What is required:
Reproduce all of the records below, substituting "screen-control agent" for each occurrence of "computer-use agent" and leaving everything else as it is.

Data for this exercise:
-- BEGIN --

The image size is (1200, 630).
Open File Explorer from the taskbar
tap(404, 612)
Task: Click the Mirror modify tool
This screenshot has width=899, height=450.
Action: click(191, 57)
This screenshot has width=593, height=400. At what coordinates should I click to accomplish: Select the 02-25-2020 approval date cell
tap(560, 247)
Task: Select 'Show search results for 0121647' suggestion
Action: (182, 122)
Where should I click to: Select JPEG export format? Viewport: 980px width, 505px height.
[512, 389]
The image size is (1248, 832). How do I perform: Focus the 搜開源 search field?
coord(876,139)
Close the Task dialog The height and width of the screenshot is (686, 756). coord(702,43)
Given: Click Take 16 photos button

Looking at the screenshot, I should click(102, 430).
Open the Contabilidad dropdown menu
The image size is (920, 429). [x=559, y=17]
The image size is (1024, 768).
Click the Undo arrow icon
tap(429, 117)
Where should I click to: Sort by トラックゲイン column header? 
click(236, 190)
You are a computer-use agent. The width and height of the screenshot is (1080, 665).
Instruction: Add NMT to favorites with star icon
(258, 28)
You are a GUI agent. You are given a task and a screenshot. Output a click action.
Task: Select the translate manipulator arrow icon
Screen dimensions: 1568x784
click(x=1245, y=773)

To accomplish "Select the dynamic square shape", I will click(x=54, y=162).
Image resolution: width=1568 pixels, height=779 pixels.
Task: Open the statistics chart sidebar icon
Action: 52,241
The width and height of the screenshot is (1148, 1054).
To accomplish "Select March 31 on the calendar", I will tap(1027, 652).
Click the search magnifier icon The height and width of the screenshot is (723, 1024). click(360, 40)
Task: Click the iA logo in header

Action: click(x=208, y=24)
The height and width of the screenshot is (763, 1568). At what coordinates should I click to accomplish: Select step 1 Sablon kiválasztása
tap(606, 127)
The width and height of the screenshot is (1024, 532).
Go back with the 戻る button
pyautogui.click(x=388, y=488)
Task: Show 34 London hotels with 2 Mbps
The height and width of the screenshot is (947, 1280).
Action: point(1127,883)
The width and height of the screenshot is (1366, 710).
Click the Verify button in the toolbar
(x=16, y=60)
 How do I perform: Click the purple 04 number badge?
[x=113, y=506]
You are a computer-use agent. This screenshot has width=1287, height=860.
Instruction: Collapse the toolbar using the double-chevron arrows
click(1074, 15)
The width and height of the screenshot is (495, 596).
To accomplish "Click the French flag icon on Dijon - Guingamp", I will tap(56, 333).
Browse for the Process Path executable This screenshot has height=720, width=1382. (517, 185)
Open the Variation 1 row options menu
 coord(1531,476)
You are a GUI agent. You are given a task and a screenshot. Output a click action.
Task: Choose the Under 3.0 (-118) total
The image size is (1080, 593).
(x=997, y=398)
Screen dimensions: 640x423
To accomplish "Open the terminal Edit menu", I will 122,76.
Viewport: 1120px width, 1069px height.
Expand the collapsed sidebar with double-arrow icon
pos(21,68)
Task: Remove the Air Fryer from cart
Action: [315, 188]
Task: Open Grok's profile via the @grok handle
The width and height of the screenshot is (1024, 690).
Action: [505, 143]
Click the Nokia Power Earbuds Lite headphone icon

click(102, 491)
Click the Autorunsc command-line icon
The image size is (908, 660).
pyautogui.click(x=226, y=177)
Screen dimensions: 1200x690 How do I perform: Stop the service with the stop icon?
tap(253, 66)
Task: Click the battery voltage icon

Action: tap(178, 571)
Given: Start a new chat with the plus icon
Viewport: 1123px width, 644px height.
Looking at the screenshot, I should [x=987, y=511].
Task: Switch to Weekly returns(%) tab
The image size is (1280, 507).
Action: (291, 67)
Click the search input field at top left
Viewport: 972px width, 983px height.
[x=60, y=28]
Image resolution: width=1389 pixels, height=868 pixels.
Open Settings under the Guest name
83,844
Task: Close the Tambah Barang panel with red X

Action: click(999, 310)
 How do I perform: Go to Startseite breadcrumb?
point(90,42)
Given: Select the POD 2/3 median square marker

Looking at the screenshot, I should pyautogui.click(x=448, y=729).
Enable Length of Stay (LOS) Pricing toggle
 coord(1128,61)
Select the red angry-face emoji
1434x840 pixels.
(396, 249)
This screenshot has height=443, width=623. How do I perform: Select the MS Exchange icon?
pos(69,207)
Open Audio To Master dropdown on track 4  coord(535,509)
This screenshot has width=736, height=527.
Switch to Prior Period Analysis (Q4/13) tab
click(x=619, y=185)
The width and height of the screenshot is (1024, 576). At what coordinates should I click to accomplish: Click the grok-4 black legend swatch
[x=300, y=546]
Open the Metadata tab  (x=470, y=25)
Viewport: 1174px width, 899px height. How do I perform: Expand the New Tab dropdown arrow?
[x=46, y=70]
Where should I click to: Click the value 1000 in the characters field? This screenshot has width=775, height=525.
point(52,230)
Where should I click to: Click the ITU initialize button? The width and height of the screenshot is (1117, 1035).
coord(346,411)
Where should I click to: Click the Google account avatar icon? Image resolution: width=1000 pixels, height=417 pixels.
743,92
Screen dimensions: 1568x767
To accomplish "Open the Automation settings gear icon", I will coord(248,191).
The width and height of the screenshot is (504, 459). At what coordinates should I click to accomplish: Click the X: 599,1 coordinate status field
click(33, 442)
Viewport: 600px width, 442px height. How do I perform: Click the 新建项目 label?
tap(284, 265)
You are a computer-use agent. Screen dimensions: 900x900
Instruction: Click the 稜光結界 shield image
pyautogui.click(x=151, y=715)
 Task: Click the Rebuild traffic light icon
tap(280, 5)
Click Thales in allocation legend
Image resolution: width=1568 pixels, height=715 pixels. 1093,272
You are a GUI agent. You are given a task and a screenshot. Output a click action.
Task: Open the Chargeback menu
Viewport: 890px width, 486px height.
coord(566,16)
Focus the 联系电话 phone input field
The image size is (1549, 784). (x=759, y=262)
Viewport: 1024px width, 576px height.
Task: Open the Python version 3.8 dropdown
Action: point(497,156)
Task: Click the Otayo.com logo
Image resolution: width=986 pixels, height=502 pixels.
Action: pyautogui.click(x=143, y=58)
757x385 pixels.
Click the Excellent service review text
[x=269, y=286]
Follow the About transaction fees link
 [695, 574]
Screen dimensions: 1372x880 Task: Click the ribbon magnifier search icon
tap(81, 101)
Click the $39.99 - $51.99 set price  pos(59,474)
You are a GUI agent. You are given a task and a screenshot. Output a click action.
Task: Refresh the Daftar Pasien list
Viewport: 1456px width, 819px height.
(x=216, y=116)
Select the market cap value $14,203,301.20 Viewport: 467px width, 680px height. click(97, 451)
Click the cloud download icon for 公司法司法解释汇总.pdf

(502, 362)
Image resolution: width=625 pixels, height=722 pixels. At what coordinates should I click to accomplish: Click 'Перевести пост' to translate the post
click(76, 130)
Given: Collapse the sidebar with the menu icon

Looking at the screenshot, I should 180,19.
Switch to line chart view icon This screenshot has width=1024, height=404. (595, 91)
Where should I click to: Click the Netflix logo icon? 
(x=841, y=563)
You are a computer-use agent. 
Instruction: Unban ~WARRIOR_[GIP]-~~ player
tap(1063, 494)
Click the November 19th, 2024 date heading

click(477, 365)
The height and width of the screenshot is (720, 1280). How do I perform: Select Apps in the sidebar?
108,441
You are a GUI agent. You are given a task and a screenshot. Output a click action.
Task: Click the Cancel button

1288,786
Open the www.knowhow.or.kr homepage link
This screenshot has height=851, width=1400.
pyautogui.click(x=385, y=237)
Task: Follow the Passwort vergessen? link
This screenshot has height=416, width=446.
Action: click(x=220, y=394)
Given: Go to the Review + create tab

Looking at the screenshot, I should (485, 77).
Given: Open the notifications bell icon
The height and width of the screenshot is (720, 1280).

-- END --

Written answer:
The image size is (1200, 630).
Open File Explorer from the taskbar
tap(404, 612)
Task: Click the Mirror modify tool
This screenshot has width=899, height=450.
Action: click(191, 57)
This screenshot has width=593, height=400. At what coordinates should I click to accomplish: Select the 02-25-2020 approval date cell
tap(560, 247)
Task: Select 'Show search results for 0121647' suggestion
Action: (182, 122)
Where should I click to: Select JPEG export format? Viewport: 980px width, 505px height.
[512, 389]
The image size is (1248, 832). How do I perform: Focus the 搜開源 search field?
coord(876,139)
Close the Task dialog The height and width of the screenshot is (686, 756). coord(702,43)
Given: Click Take 16 photos button

Looking at the screenshot, I should click(102, 430).
Open the Contabilidad dropdown menu
The image size is (920, 429). [x=559, y=17]
The image size is (1024, 768).
Click the Undo arrow icon
tap(429, 117)
Where should I click to: Sort by トラックゲイン column header? 
click(236, 190)
You are a screen-control agent. The width and height of the screenshot is (1080, 665).
Instruction: Add NMT to favorites with star icon
(258, 28)
You are a GUI agent. You are given a task and a screenshot. Output a click action.
Task: Select the translate manipulator arrow icon
Screen dimensions: 1568x784
click(x=1245, y=773)

To accomplish "Select the dynamic square shape", I will click(x=54, y=162).
Image resolution: width=1568 pixels, height=779 pixels.
Task: Open the statistics chart sidebar icon
Action: 52,241
The width and height of the screenshot is (1148, 1054).
To accomplish "Select March 31 on the calendar", I will tap(1027, 652).
Click the search magnifier icon The height and width of the screenshot is (723, 1024). click(360, 40)
Task: Click the iA logo in header

Action: click(x=208, y=24)
The height and width of the screenshot is (763, 1568). At what coordinates should I click to accomplish: Select step 1 Sablon kiválasztása
tap(606, 127)
The width and height of the screenshot is (1024, 532).
Go back with the 戻る button
pyautogui.click(x=388, y=488)
Task: Show 34 London hotels with 2 Mbps
The height and width of the screenshot is (947, 1280).
Action: point(1127,883)
The width and height of the screenshot is (1366, 710).
Click the Verify button in the toolbar
(x=16, y=60)
 How do I perform: Click the purple 04 number badge?
[x=113, y=506]
You are a screen-control agent. This screenshot has width=1287, height=860.
Instruction: Collapse the toolbar using the double-chevron arrows
click(1074, 15)
The width and height of the screenshot is (495, 596).
To accomplish "Click the French flag icon on Dijon - Guingamp", I will tap(56, 333).
Browse for the Process Path executable This screenshot has height=720, width=1382. (517, 185)
Open the Variation 1 row options menu
 coord(1531,476)
You are a GUI agent. You are given a task and a screenshot. Output a click action.
Task: Choose the Under 3.0 (-118) total
The image size is (1080, 593).
(x=997, y=398)
Screen dimensions: 640x423
To accomplish "Open the terminal Edit menu", I will 122,76.
Viewport: 1120px width, 1069px height.
Expand the collapsed sidebar with double-arrow icon
pos(21,68)
Task: Remove the Air Fryer from cart
Action: [315, 188]
Task: Open Grok's profile via the @grok handle
The width and height of the screenshot is (1024, 690).
Action: [505, 143]
Click the Nokia Power Earbuds Lite headphone icon

click(102, 491)
Click the Autorunsc command-line icon
The image size is (908, 660).
pyautogui.click(x=226, y=177)
Screen dimensions: 1200x690 How do I perform: Stop the service with the stop icon?
tap(253, 66)
Task: Click the battery voltage icon

Action: tap(178, 571)
Given: Start a new chat with the plus icon
Viewport: 1123px width, 644px height.
Looking at the screenshot, I should [x=987, y=511].
Task: Switch to Weekly returns(%) tab
The image size is (1280, 507).
Action: (291, 67)
Click the search input field at top left
Viewport: 972px width, 983px height.
[x=60, y=28]
Image resolution: width=1389 pixels, height=868 pixels.
Open Settings under the Guest name
83,844
Task: Close the Tambah Barang panel with red X

Action: click(999, 310)
 How do I perform: Go to Startseite breadcrumb?
point(90,42)
Given: Select the POD 2/3 median square marker

Looking at the screenshot, I should pyautogui.click(x=448, y=729).
Enable Length of Stay (LOS) Pricing toggle
 coord(1128,61)
Select the red angry-face emoji
1434x840 pixels.
(396, 249)
This screenshot has height=443, width=623. How do I perform: Select the MS Exchange icon?
pos(69,207)
Open Audio To Master dropdown on track 4  coord(535,509)
This screenshot has width=736, height=527.
Switch to Prior Period Analysis (Q4/13) tab
click(x=619, y=185)
The width and height of the screenshot is (1024, 576). At what coordinates should I click to accomplish: Click the grok-4 black legend swatch
[x=300, y=546]
Open the Metadata tab  (x=470, y=25)
Viewport: 1174px width, 899px height. How do I perform: Expand the New Tab dropdown arrow?
[x=46, y=70]
Where should I click to: Click the value 1000 in the characters field? This screenshot has width=775, height=525.
point(52,230)
Where should I click to: Click the ITU initialize button? The width and height of the screenshot is (1117, 1035).
coord(346,411)
Where should I click to: Click the Google account avatar icon? Image resolution: width=1000 pixels, height=417 pixels.
743,92
Screen dimensions: 1568x767
To accomplish "Open the Automation settings gear icon", I will coord(248,191).
The width and height of the screenshot is (504, 459). At what coordinates should I click to accomplish: Click the X: 599,1 coordinate status field
click(33, 442)
Viewport: 600px width, 442px height. How do I perform: Click the 新建项目 label?
tap(284, 265)
You are a screen-control agent. Screen dimensions: 900x900
Instruction: Click the 稜光結界 shield image
pyautogui.click(x=151, y=715)
 Task: Click the Rebuild traffic light icon
tap(280, 5)
Click Thales in allocation legend
Image resolution: width=1568 pixels, height=715 pixels. 1093,272
You are a GUI agent. You are given a task and a screenshot. Output a click action.
Task: Open the Chargeback menu
Viewport: 890px width, 486px height.
coord(566,16)
Focus the 联系电话 phone input field
The image size is (1549, 784). (x=759, y=262)
Viewport: 1024px width, 576px height.
Task: Open the Python version 3.8 dropdown
Action: point(497,156)
Task: Click the Otayo.com logo
Image resolution: width=986 pixels, height=502 pixels.
Action: pyautogui.click(x=143, y=58)
757x385 pixels.
Click the Excellent service review text
[x=269, y=286]
Follow the About transaction fees link
 [695, 574]
Screen dimensions: 1372x880 Task: Click the ribbon magnifier search icon
tap(81, 101)
Click the $39.99 - $51.99 set price  pos(59,474)
You are a GUI agent. You are given a task and a screenshot. Output a click action.
Task: Refresh the Daftar Pasien list
Viewport: 1456px width, 819px height.
(x=216, y=116)
Select the market cap value $14,203,301.20 Viewport: 467px width, 680px height. click(97, 451)
Click the cloud download icon for 公司法司法解释汇总.pdf

(502, 362)
Image resolution: width=625 pixels, height=722 pixels. At what coordinates should I click to accomplish: Click 'Перевести пост' to translate the post
click(76, 130)
Given: Collapse the sidebar with the menu icon

Looking at the screenshot, I should 180,19.
Switch to line chart view icon This screenshot has width=1024, height=404. (595, 91)
Where should I click to: Click the Netflix logo icon? 
(x=841, y=563)
You are a screen-control agent. 
Instruction: Unban ~WARRIOR_[GIP]-~~ player
tap(1063, 494)
Click the November 19th, 2024 date heading

click(477, 365)
The height and width of the screenshot is (720, 1280). How do I perform: Select Apps in the sidebar?
108,441
You are a GUI agent. You are given a task and a screenshot. Output a click action.
Task: Click the Cancel button

1288,786
Open the www.knowhow.or.kr homepage link
This screenshot has height=851, width=1400.
pyautogui.click(x=385, y=237)
Task: Follow the Passwort vergessen? link
This screenshot has height=416, width=446.
Action: click(x=220, y=394)
Given: Go to the Review + create tab

Looking at the screenshot, I should (485, 77).
Given: Open the notifications bell icon
The height and width of the screenshot is (720, 1280).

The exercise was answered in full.